• [Set exercise] Can you give the items below as a numbered list with blank lines left out, beginning at the line that has "The image size is (1456, 819)." and stopping after the line that has "point(119,10)"?

• [Stored rows]
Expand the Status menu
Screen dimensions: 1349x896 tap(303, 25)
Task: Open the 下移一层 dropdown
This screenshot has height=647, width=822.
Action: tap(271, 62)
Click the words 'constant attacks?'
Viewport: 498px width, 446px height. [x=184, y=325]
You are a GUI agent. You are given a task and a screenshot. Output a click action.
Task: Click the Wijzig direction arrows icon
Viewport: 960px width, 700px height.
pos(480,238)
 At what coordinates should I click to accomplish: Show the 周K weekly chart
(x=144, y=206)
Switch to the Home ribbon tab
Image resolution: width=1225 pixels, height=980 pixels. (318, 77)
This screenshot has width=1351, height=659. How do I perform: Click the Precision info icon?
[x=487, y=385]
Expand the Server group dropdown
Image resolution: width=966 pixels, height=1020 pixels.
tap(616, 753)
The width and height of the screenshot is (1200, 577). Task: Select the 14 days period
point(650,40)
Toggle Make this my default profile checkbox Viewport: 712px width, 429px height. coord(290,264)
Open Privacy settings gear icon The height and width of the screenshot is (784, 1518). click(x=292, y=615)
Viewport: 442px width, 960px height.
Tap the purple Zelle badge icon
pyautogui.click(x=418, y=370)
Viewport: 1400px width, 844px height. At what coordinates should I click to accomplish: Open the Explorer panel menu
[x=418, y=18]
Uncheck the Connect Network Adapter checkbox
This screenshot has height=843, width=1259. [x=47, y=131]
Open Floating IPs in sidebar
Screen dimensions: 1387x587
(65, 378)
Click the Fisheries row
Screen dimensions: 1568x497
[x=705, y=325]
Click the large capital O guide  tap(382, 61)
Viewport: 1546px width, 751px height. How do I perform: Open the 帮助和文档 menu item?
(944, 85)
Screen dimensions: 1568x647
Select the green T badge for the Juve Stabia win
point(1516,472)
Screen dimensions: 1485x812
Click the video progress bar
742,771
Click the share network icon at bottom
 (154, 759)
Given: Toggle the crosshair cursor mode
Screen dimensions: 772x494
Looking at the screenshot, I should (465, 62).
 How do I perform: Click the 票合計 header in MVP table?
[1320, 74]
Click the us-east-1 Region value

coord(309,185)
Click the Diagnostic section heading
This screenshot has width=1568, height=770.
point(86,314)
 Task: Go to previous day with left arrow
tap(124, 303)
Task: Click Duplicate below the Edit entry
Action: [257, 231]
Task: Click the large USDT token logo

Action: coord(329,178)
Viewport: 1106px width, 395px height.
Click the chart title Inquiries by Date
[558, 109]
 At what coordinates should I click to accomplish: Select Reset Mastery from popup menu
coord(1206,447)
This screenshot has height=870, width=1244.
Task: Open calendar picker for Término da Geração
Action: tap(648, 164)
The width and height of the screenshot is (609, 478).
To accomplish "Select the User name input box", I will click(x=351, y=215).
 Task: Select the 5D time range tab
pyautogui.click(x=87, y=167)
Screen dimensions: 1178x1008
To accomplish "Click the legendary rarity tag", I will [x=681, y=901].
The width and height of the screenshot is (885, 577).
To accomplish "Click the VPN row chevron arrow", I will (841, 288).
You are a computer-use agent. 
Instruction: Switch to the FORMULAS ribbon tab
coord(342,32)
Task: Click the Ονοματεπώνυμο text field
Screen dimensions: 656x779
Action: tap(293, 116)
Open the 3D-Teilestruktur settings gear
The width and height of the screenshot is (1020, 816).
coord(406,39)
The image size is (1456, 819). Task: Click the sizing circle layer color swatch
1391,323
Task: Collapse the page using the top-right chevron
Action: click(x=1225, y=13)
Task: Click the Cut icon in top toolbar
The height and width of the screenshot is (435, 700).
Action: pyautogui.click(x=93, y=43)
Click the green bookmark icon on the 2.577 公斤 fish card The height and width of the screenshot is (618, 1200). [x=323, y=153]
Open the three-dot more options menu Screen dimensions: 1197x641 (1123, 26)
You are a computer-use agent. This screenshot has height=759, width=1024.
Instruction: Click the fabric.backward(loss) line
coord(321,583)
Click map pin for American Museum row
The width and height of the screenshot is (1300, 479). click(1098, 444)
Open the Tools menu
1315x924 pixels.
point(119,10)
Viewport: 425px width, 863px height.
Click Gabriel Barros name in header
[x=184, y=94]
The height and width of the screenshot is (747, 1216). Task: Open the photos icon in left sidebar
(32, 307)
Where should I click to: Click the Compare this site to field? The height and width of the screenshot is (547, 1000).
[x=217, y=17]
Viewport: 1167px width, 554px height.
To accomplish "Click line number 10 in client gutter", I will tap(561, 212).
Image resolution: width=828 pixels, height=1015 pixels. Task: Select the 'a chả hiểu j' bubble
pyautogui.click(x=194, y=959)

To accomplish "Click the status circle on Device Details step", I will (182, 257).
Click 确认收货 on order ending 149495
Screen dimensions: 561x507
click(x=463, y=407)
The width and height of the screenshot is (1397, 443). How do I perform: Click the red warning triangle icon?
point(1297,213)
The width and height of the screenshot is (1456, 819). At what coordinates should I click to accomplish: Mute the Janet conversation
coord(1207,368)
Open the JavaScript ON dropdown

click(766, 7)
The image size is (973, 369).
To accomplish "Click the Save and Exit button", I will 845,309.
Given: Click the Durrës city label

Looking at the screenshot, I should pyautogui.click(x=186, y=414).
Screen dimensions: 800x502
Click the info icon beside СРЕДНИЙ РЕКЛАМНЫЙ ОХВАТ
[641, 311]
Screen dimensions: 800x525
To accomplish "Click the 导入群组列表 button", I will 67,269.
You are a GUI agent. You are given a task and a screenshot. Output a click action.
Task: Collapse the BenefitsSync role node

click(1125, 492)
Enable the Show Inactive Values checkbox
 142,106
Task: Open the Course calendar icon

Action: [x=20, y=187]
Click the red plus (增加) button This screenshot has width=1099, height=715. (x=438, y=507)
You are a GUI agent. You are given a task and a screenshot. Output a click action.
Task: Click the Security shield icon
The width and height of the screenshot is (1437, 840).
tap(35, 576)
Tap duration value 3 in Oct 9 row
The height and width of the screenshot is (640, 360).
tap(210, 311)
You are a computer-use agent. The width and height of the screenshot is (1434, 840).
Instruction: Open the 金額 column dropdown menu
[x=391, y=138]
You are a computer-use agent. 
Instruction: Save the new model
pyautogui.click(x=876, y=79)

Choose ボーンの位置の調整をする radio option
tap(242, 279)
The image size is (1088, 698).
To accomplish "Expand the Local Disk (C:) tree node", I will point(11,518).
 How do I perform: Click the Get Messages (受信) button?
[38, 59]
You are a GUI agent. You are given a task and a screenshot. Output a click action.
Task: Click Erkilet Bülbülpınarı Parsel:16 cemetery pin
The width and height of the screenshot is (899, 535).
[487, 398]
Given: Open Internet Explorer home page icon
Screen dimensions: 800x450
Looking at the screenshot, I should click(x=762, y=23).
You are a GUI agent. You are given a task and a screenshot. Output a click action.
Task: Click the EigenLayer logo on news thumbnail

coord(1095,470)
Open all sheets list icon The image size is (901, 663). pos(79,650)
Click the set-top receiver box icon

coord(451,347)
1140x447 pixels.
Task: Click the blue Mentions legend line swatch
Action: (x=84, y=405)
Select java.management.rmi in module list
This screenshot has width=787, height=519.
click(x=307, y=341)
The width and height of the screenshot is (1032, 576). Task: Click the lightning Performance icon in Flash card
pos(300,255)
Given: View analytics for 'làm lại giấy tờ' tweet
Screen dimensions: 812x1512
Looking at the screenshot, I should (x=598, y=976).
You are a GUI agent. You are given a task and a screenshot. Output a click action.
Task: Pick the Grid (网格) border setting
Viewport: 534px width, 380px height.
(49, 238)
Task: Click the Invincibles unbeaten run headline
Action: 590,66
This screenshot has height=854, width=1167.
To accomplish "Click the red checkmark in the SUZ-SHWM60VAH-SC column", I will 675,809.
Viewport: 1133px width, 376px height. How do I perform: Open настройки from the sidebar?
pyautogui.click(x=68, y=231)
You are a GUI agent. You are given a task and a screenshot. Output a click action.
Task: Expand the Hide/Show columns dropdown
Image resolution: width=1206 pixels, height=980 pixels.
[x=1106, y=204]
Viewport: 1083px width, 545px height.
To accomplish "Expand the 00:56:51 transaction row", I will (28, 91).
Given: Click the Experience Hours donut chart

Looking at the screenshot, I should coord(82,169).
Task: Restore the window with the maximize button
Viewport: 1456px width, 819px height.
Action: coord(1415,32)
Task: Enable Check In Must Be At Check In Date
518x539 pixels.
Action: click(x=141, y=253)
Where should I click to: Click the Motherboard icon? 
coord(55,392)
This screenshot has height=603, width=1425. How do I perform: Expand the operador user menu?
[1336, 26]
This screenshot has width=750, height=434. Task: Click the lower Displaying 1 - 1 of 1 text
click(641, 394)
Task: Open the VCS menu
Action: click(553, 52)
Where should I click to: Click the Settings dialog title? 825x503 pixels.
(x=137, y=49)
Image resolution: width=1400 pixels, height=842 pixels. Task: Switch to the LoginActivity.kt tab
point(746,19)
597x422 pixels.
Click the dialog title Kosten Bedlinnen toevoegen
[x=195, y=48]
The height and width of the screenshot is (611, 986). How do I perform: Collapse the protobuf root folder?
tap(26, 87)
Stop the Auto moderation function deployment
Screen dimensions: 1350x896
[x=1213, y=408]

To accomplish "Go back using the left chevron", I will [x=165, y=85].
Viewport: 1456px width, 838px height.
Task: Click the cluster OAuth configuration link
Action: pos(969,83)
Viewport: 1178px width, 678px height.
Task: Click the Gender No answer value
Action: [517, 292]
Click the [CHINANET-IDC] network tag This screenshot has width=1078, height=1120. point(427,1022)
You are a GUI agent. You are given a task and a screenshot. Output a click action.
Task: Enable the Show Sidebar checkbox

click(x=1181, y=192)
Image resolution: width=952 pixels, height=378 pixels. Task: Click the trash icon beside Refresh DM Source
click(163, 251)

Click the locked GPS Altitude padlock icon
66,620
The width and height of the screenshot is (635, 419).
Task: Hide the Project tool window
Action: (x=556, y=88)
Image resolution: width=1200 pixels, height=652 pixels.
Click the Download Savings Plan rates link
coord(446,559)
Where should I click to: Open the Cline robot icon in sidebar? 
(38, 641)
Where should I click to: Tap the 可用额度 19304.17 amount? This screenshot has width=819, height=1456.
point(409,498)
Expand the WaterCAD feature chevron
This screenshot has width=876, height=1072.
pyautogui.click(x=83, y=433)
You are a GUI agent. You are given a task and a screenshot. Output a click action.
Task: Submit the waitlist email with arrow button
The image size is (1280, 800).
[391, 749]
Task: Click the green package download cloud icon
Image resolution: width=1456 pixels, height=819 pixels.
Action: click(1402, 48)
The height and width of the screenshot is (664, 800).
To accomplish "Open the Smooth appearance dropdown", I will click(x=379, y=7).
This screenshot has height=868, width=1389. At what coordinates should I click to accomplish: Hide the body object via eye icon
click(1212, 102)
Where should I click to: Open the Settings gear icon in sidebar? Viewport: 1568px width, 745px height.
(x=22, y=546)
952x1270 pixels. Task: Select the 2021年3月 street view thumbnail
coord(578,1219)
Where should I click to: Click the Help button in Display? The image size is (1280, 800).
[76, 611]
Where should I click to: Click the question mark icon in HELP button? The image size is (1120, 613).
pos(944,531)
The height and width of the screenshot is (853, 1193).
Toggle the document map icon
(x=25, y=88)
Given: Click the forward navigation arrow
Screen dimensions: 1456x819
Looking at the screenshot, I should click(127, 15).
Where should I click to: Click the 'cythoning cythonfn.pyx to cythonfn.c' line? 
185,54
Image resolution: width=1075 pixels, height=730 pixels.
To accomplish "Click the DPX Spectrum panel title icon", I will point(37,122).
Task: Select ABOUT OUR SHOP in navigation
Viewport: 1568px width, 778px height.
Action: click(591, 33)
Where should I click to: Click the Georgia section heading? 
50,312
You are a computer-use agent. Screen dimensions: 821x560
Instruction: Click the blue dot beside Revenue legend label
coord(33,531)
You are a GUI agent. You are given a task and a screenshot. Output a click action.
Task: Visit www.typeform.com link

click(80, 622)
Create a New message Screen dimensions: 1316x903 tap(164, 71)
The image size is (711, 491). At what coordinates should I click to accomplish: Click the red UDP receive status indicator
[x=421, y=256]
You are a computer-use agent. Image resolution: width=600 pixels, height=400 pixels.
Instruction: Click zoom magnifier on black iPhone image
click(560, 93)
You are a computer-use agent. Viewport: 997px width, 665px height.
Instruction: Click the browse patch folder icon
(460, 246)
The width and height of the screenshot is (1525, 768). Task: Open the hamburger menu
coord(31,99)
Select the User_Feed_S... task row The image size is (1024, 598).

• [Response below]
1. The image size is (1456, 819). Task: Click the sizing circle layer color swatch
2. 1391,323
3. Task: Collapse the page using the top-right chevron
4. Action: click(x=1225, y=13)
5. Task: Click the Cut icon in top toolbar
6. The height and width of the screenshot is (435, 700).
7. Action: pyautogui.click(x=93, y=43)
8. Click the green bookmark icon on the 2.577 公斤 fish card The height and width of the screenshot is (618, 1200). [x=323, y=153]
9. Open the three-dot more options menu Screen dimensions: 1197x641 (1123, 26)
10. You are a computer-use agent. This screenshot has height=759, width=1024.
11. Instruction: Click the fabric.backward(loss) line
12. coord(321,583)
13. Click map pin for American Museum row
14. The width and height of the screenshot is (1300, 479). click(1098, 444)
15. Open the Tools menu
16. 1315x924 pixels.
17. point(119,10)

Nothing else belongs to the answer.